Rosa Peidró penetró en mi interior como un taladro y, entre promesas y delirios, se convirtió en inolvidable, permanente, inmortal, indestructible… no pude borrarla; viví aquella enfermedad de forma completa, a tragos, sin respirar y sin solución: lo único que conseguí, fue que su fantasma no me abandonara nunca.
No cambiamos tanto como parece, y la mayoría de nosotros arrastra sus errores a lo largo del tiempo. Siempre nos reconocemos por nuestros fracasos.
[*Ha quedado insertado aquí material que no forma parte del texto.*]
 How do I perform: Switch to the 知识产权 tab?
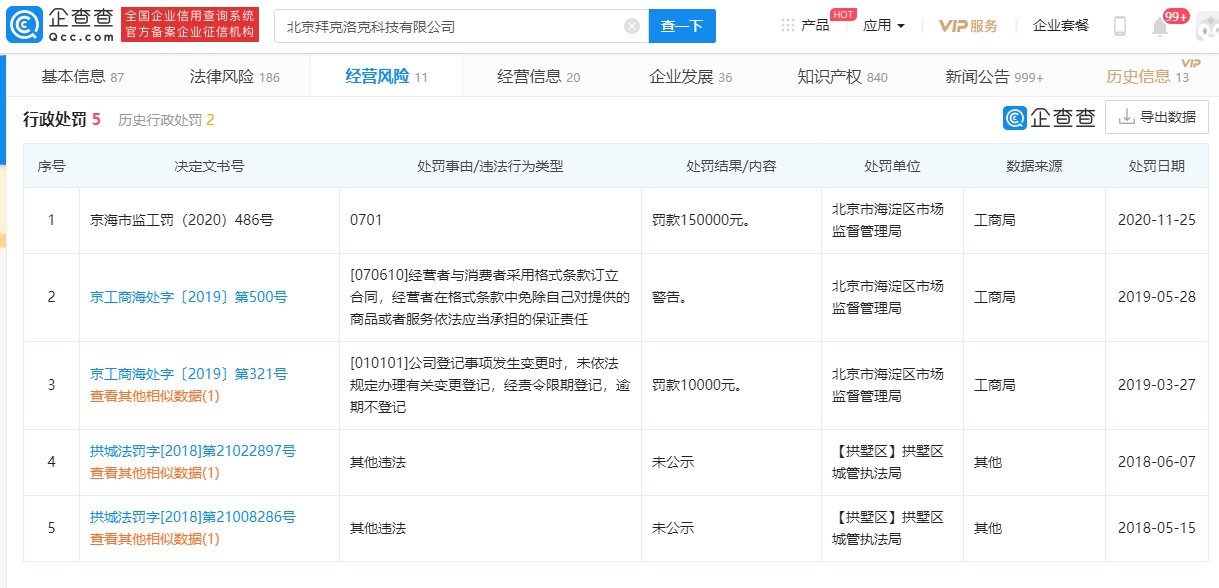tap(841, 77)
Los muy hijos de puta dijeron que se me pasaría, que las cosas así ocurren siempre y el tiempo las borra: no era verdad.

Rosa Peidró es mi punto de referencia del paso brutal del tiempo en un enfrentamiento entre el pasado y el presente, una bendición en aquella triste locura de sexto de bachillerato, y me sorprendió comprobar cuánto la había necesitado en mi vida.
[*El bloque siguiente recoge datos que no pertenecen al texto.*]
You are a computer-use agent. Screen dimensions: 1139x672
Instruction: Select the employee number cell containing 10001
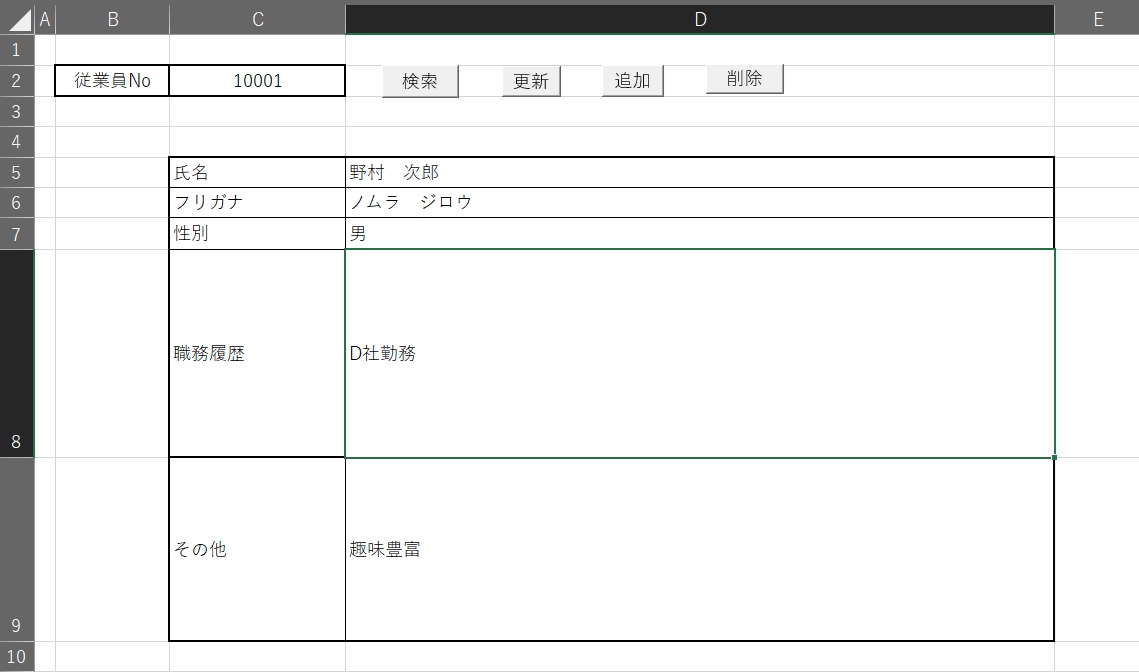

Solo entonces me di cuenta de que todo estaba acabado y que mi propia historia hacía mucho tiempo que había escrito su conveniente final.

 

 

 

© Bob T. Morrison

 

 

 

Bob T. Morrison nace en Barcelona, donde cursó estudios de música, cinematografía y pintura. Ha sido director de la revista literaria Vians Literature. En 1995 se editó la segunda edición del poemario "Tiempos de Alucinación", una serie de textos que se incardinan tanto en el mundo urbano, como en el de los sueños, induciendo en los poemas singulares efectos de efectividad expresiva (Editorial Puente de la Aurora). En 1997 consigue el Tercer premio internacional de poesía con el libro "Paréntesis nocturno". El libro de relatos cortos Giro Sospechoso (1999) es publicado por la editorial Laguna Negra, textos en los que utiliza imágenes rápidas y rítmicas, auténticos flashes cinematográficos, girando en torno a extrañas y enigmáticas situaciones que prefieren hacerse y no pensarse. En Abril del mismo año, le es concedido el primer premio Marco Fabio Quintiliano (Ciudad de Calahorra) por el relato El Juguete del Diablo.  En Junio de 2003 la editorial Calima publica el libro de narraciones Las Arrugas del Tiempo, las cuales están marcadas por sus personajes: gente común con empleos ordinarios e ilusiones vanas, sin redención posible. Seres frágiles sumergidos en pequeños dramas cotidianos.